The present disclosure pertains to the field of information processing, and more particularly, to the field of managing interrupts in an information processing system.
Binary translation features the emulation of one instruction set by another through translation of binary code. Thus, sequences of instructions are translated from a source to a target instruction set. Such translation may be implemented in hardware (e.g., by circuits in a processor) or in software (e.g., run-time engines, static recompiler and emulators). Various software methods have been implemented to perform binary translation of return operations, which causes instruction execution to leave a current subroutine and resume at a point in code immediately after where the subroutine was called (e.g., return address). These methods include a fast lookup hash table; a return cache; a shadow stack and inlining. However, none of the existing methods satisfy both performance and low memory footprint requirements when multi-threaded modern applications are targeted.
The fast look-up hash table and return cache methods use a simple hashing function to look up a table to minimize the overhead of the prediction operation. As a result, both the fast look-up and return cache methods require the binary translation system to allocate at least medium amount of memory (e.g., 256 KB) per thread instance to yield high hit rates and performance gain. However, both methods significantly impact the total memory consumption of the binary translation system when running modern multi-threaded applications. For example, some web browsers create more than 80 threads. Thus, allocation of 256 KB of the return cache per thread results in consuming more than 20 MB of memory for just improving the performance of the return operations.
Higher memory consumption limits applicability of the fast look-up hash table and return cache methods for supporting modern highly multi-threaded applications. Specifically, a larger buffer footprint impacts performance by affecting data cache hit rates when accessing the buffer. Sharing of the single return cache among multiple threads is not desirable because it introduces cache pollution issues as well as thread-synchronization issues and thus impacts performance negatively as a result.

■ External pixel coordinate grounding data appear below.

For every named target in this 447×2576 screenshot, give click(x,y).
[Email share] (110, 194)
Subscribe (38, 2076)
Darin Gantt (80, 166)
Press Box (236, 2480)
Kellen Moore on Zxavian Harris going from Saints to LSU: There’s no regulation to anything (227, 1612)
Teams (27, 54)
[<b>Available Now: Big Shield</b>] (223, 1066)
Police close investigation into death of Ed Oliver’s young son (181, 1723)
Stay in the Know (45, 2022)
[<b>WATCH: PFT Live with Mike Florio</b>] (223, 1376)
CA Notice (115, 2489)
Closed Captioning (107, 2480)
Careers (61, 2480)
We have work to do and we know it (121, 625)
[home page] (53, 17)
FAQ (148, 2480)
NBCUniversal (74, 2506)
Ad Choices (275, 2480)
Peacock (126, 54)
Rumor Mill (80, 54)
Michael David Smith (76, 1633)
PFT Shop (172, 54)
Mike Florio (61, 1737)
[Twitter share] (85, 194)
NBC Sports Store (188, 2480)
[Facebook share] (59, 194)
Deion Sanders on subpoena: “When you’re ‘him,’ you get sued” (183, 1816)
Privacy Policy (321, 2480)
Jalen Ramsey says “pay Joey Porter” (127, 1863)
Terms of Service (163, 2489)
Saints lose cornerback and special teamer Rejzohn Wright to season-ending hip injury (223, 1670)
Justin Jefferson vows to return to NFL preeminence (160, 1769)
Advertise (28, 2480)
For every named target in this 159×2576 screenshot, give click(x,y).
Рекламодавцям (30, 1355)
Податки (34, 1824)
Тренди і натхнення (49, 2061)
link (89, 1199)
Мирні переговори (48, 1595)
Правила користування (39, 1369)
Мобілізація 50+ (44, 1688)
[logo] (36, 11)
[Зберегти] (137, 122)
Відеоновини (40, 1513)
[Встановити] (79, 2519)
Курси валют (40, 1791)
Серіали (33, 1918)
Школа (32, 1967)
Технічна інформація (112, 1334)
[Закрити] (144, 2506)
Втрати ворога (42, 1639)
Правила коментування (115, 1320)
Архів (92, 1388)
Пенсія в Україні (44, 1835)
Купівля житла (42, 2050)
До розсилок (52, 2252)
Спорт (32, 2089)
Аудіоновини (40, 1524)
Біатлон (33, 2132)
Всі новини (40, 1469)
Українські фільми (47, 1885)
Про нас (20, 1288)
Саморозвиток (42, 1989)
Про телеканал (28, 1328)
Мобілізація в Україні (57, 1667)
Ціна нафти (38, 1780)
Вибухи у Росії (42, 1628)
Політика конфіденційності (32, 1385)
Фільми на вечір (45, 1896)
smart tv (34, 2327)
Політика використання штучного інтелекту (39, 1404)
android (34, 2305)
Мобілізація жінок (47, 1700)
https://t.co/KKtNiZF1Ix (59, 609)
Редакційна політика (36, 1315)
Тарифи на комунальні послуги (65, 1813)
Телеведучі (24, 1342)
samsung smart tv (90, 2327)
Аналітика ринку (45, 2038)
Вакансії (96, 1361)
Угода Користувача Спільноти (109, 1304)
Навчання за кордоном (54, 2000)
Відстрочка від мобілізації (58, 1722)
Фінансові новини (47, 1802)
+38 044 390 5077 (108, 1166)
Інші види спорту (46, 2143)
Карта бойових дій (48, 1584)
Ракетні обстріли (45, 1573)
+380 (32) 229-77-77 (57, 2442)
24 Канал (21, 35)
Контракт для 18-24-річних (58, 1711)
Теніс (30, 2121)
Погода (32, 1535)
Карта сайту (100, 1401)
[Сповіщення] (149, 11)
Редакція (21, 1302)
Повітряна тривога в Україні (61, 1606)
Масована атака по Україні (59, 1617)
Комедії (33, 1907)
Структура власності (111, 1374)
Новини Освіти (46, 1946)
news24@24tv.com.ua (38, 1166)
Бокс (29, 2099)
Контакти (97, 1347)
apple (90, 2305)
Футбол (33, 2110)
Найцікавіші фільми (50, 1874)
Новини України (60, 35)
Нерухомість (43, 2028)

A shadow stack approach, which allocates a dedicated hidden stack for the binary translation system to track and predict the return address of the translated target, may provide both high predictability with a small memory footprint impact. However, in a host instruction set architecture (ISA) supporting a small register set (e.g. x86), the shadow stack approach suffers from higher performance overhead due to high runtime maintenance cost of the shadow stack operations including extra register spill and fill operations for managing the shadow stack pointer and implementing “push” and “pop” operations. Thus, the shadow stack approach provides little benefit for improving the performance of the binary translation system.
Inlining generally provides high prediction with the lowest overhead but may suffer from significant code bloat. As a result, this method is only used for the hot code paths that are known to be frequently executed and when a callee function is relatively small. Otherwise, code expansion negatively impacts performance by lowering I-cache hit rates as well as increasing memory footprint.